Evaluation was accomplished by first building water salinity models, such as the one above to identify anomalous “fresh-water sands” for evaluation and providing the appropriate water resistivities for the evaluation.
Formation Temperature Applications
Temperature Models Can Provide Insight Into Subsurface Fluid Movement
The red circles in the above temperature model represent temperature build-up estimates of the undisturbed subsurface temperatures. In the absence of strong subsurface fluid movement, temperatures should increase with depth.
The strong negative temperature gradients at -500 to -1000 ft, -2500 to -3500 ft, -4500 to -5000 ft, and -5000 to -5500 ft all appear to be above high permeability reservoirs charged with cooler waters, from shallower depths, moving through them.
Rainfall in this area is over 100 in/year, producing a rugged karst topography in the surface limestones.
A three phase reservoir here had almost no oil leg on the up-gradient side with a significant oil leg on the down gradient side, because of a tilted oil/water contact due to high regional flow rates in the water leg.
Heavy Oil Reservoir Petrophysical Analysis
Upper Zone: 3646 – 3663 ft, MD-KB
Net Pay: 17 ft
Average Porosity: 34 %
Average Water Saturation: 33 %
STOOIP*: 1,198,228 Bbl/40A
Lower Zone: 3663 – 3689 ft, MD-KB
Net Pay: 24 ft
Average Porosity: 26 %
Average Water Saturation: 36 %
STOOIP*: 1,273,613 Bbl/40A
*Stock Tank Original Oil In Place (at reservoir conditions)
This well was in a Heavy Oil Reservoir which had never been completely evaluated, developed or significantly produced, due to low oil prices. With the return of stronger commodity prices, The field was being considered for Enhanced Oil Recovery.
The above petrophysical analysis was from one of the few wells in the field with a complete wireline suite (dual induction, gamma ray, SP, compensated density, compensated neutron, and caliper). Routine core analysis (KPS) returned reservoir rock air permeabilities of several darcy, with the lower zone apparently interbedded shales and sands.
Formation water is very fresh (approximately 6,000 ppm NaCl equivalent) and the crude is very heavy (less than 13° API). Detailed shaly-sand analyses, like the one above provided information which could be transported to those wells in the field, without complete wireline suites, so that initial in-place reserves could be estimated for use by the Qualified Reserves, Reservoir and EOR Engineers in their assessment of recoverable reserves and development of an EOR production engineering design.
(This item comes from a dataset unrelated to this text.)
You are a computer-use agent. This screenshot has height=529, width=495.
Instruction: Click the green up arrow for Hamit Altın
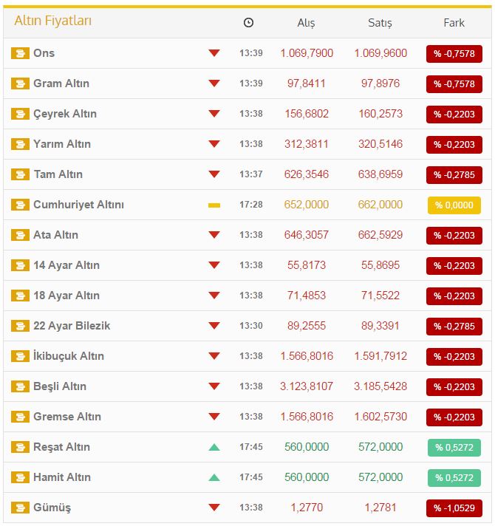[214, 477]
Innovative Enhanced Oil Recovery Technology
Electrically Enhanced Oil Production (EEOP) demonstration increases oil production rate from a California Heavy Oil field, an order of magnitude.
The above production history shows the effect of the application of an emerging Electrically Enhanced Oil Production (EEOP) technology to a California Heavy Oil Field.
The pay zone of this field an approximately 100 ft thick unconsolidated sand at a depth of approximately 3,200 ft below the ground surface (bgs). The first 30 days of the above production history established the baseline or background production rate of 5 BOPD (heavy green line) 8.1° API gravity crude, with a 45% water cut and 1,750 – 2,000 SCFGPD gas with a 1,197 BTU/SCF produced gas energy content (PGEC) and 2,290 ppm H2S.
After 5 days of EEOP operation, production rate jumped to an average value of approximately 50 BOPD (heavy magenta line) 9.4° API gravity crude, with a 12% water cut and 3,800 SCFGPD gas with a 1,730 BTU/SCF PGEC and 4 – 40 ppm H2S.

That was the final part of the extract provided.